LAHORE: Sugar millers have expressed their inability to start the crushing season 2021-22 because of refusal by the banks to allocate working capital to the mills in absence of a No Objection Certificate (NOC) by the government, compelling mills to start crushing premature sugarcane and heavy fines imposed by the Competition Commission of Pakistan (CCP), and reopening of tax cases by the Federal Board of Revenue (FBR) for the last five years without any legal justification.
"The Punjab government is reluctant to issue NOC to the mills despite the fact that all the dues have been cleared as a result of which banks are adamant to issue working capital to mills. Mills cannot pay cane growers their dues within 15 days of buying if they do not get loans from the banks," said PSMA Central Chairman Chaudhry Zaka Ashraf.
He was flanked by PSMA Punjab Chairman Chaudhry Muhammad Aslam, Chaudhry Waheed and large number of representatives of sugar mills in Punjab.

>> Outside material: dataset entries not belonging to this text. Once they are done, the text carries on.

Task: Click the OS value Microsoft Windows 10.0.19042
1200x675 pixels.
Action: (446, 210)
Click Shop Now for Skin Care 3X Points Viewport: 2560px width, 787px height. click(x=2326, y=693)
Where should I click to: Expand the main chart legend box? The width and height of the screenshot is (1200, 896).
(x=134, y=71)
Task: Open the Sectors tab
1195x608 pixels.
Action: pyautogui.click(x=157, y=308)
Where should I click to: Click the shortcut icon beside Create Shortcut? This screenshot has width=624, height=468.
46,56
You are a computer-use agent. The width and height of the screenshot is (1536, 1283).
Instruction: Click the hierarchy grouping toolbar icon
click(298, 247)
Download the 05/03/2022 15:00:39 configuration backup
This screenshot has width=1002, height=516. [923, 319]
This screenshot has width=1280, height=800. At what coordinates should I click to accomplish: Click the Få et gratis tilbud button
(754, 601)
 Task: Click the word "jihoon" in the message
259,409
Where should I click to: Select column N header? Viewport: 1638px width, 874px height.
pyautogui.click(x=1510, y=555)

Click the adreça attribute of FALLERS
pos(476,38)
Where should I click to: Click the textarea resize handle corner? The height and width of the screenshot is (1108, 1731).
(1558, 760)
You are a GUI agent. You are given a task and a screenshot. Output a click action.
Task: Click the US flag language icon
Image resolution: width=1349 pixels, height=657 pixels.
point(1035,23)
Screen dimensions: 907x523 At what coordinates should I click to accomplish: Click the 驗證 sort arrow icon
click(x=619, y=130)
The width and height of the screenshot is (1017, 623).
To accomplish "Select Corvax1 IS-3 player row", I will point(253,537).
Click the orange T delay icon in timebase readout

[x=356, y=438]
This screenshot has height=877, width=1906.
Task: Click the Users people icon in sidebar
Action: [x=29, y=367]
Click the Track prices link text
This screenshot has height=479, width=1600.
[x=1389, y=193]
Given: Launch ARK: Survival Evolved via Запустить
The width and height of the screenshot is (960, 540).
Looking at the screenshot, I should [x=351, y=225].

While some of the millers joined the press conference through video link.
Zaka Ashraf made it clear that they were not going on strike rather they are saying they are unable to start crushing without working capital. He said sugarcane worth Rs 500 billion is standing in the fields and millers could not pay them as per new rules within 15 days of purchase as they are cash starved. He said millers have to face criminal cases as per new sugar factories control act if they fail to pay growers within 15 days.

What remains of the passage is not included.